From: David Hildenbrand <david@redhat.com>
To: Ankur Arora <ankur.a.arora@oracle.com>,
linux-kernel@vger.kernel.org, linux-mm@kvack.org, x86@kernel.org
Cc: akpm@linux-foundation.org, bp@alien8.de,
dave.hansen@linux.intel.com, hpa@zytor.com, mingo@redhat.com,
mjguzik@gmail.com, luto@kernel.org, peterz@infradead.org,
acme@kernel.org, namhyung@kernel.org, tglx@linutronix.de,
willy@infradead.org, raghavendra.kt@amd.com,
boris.ostrovsky@oracle.com, konrad.wilk@oracle.com
Subject: Re: [PATCH v5 13/14] mm: memory: support clearing page-extents
Date: Wed, 16 Jul 2025 00:08:57 +0200 [thread overview]
Message-ID: <d6413d17-c530-4553-9eca-dec8dce37e7e@redhat.com> (raw)
In-Reply-To: <20250710005926.1159009-14-ankur.a.arora@oracle.com>
On 10.07.25 02:59, Ankur Arora wrote:
> folio_zero_user() is constrained to clear in a page-at-a-time
> fashion because it supports CONFIG_HIGHMEM which means that kernel
> mappings for pages in a folio are not guaranteed to be contiguous.
>
> We don't have this problem when running under configurations with
> CONFIG_CLEAR_PAGE_EXTENT (implies !CONFIG_HIGHMEM), so zero in
> longer page-extents.
> This is expected to be faster because the processor can now optimize
> the clearing based on the knowledge of the extent.
>
> However, clearing in larger chunks can have two other problems:
>
> - cache locality when clearing small folios (< MAX_ORDER_NR_PAGES)
> (larger folios don't have any expectation of cache locality).
>
> - preemption latency when clearing large folios.
>
> Handle the first by splitting the clearing in three parts: the
> faulting page and its immediate locality, its left and right
> regions; the local neighbourhood is cleared last.
>
> The second problem is relevant only when running under cooperative
> preemption models.
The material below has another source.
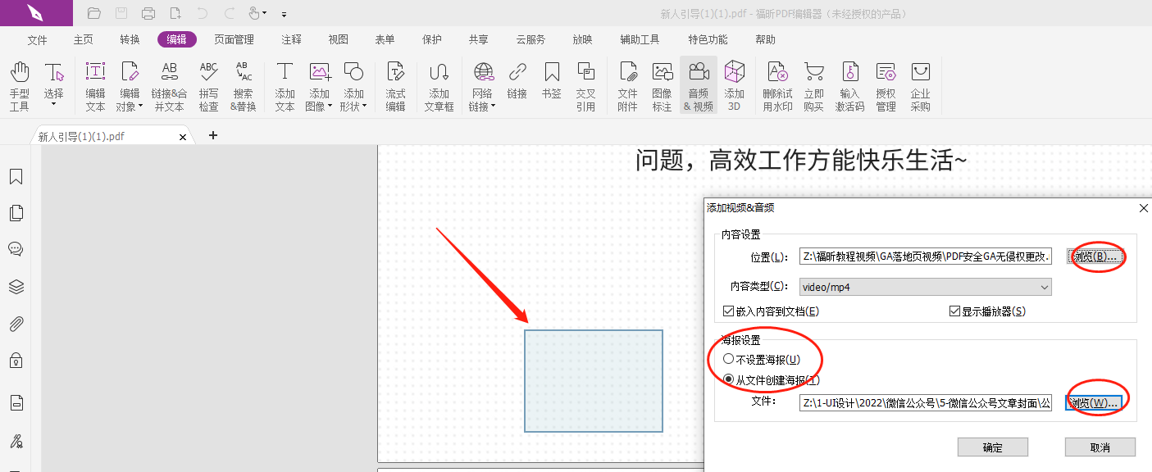
Task: Enable 嵌入内容到文档 checkbox
Action: point(726,310)
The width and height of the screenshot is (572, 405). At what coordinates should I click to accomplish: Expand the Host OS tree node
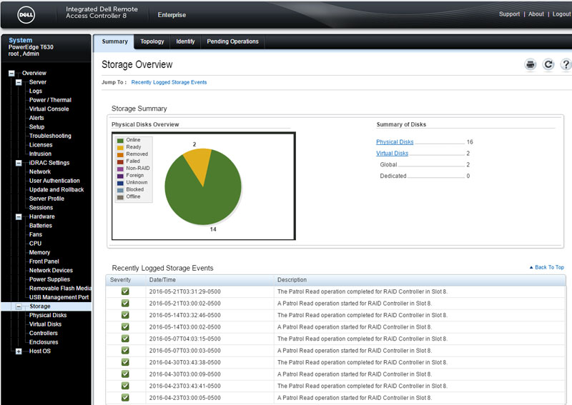click(x=19, y=351)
Limit the worst case preemption latency by clearing
> in architecture specified ARCH_CLEAR_PAGE_EXTENT units.
>
> Signed-off-by: Ankur Arora <ankur.a.arora@oracle.com>
> ---
> mm/memory.c | 86 ++++++++++++++++++++++++++++++++++++++++++++++++++++-
> 1 file changed, 85 insertions(+), 1 deletion(-)
>
> diff --git a/mm/memory.c b/mm/memory.c
> index b0cda5aab398..c52806270375 100644
> --- a/mm/memory.c
> +++ b/mm/memory.c
> @@ -7034,6 +7034,7 @@ static inline int process_huge_page(
> return 0;
> }
>
> +#ifndef CONFIG_CLEAR_PAGE_EXTENT
> static void clear_gigantic_page(struct folio *folio, unsigned long addr_hint,
> unsigned int nr_pages)
> {
> @@ -7058,7 +7059,10 @@ static int clear_subpage(unsigned long addr, int idx, void *arg)
> /**
> * folio_zero_user - Zero a folio which will be mapped to userspace.
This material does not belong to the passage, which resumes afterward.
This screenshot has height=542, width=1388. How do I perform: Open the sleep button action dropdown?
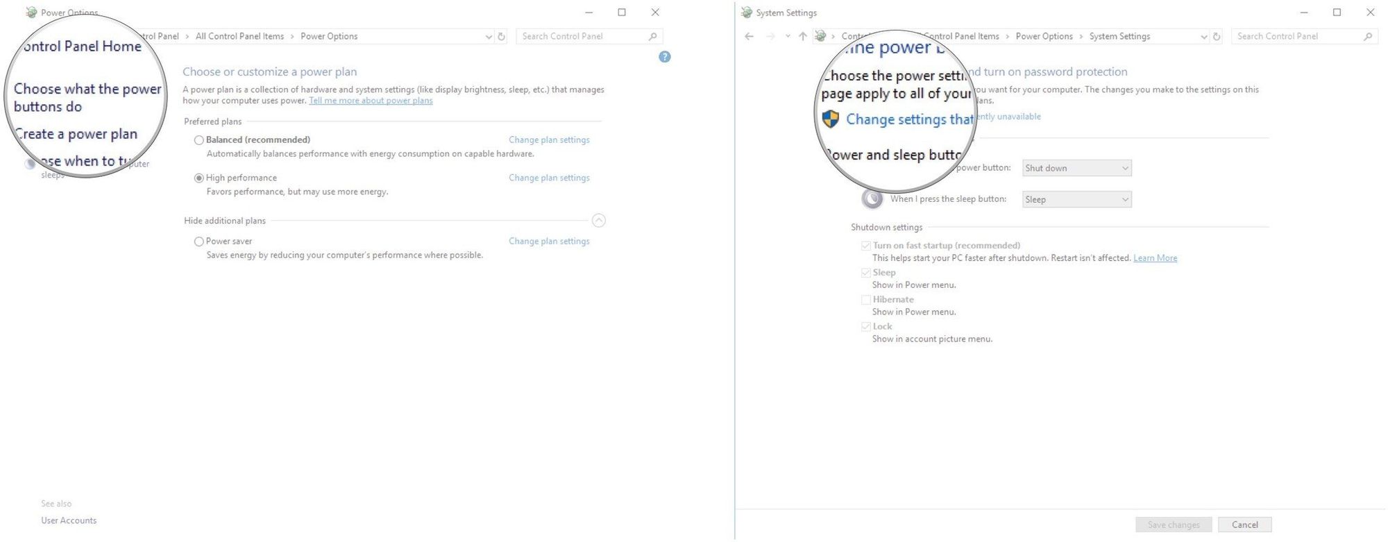point(1076,200)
> * @folio: The folio to zero.
> - * @addr_hint: The address will be accessed or the base address if uncelar.
> + * @addr_hint: The address accessed by the user or the base address.
> + *
> + * folio_zero_user() uses clear_gigantic_page() or process_huge_page() to
> + * do page-at-a-time zeroing because it needs to handle CONFIG_HIGHMEM.
> */
> void folio_zero_user(struct folio *folio, unsigned long addr_hint)
> {
> @@ -7070,6 +7074,86 @@ void folio_zero_user(struct folio *folio, unsigned long addr_hint)
> process_huge_page(addr_hint, nr_pages, clear_subpage, folio);
> }
>
> +#else /* CONFIG_CLEAR_PAGE_EXTENT */
> +
> +static void clear_pages_resched(void *addr, int npages)
> +{
> + int i, remaining;
> +
> + if (preempt_model_preemptible()) {
> + clear_pages(addr, npages);
> + goto out;
> + }
> +
> + for (i = 0; i < npages/ARCH_CLEAR_PAGE_EXTENT; i++) {
> + clear_pages(addr + i * ARCH_CLEAR_PAGE_EXTENT * PAGE_SIZE,
> + ARCH_CLEAR_PAGE_EXTENT);
> + cond_resched();
> + }
> +
> + remaining = npages % ARCH_CLEAR_PAGE_EXTENT;
> +
> + if (remaining)
> + clear_pages(addr + i * ARCH_CLEAR_PAGE_EXTENT * PAGE_SHIFT,
> + remaining);
> +out:
> + cond_resched();
> +}
> +
> +/*
> + * folio_zero_user - Zero a folio which will be mapped to userspace.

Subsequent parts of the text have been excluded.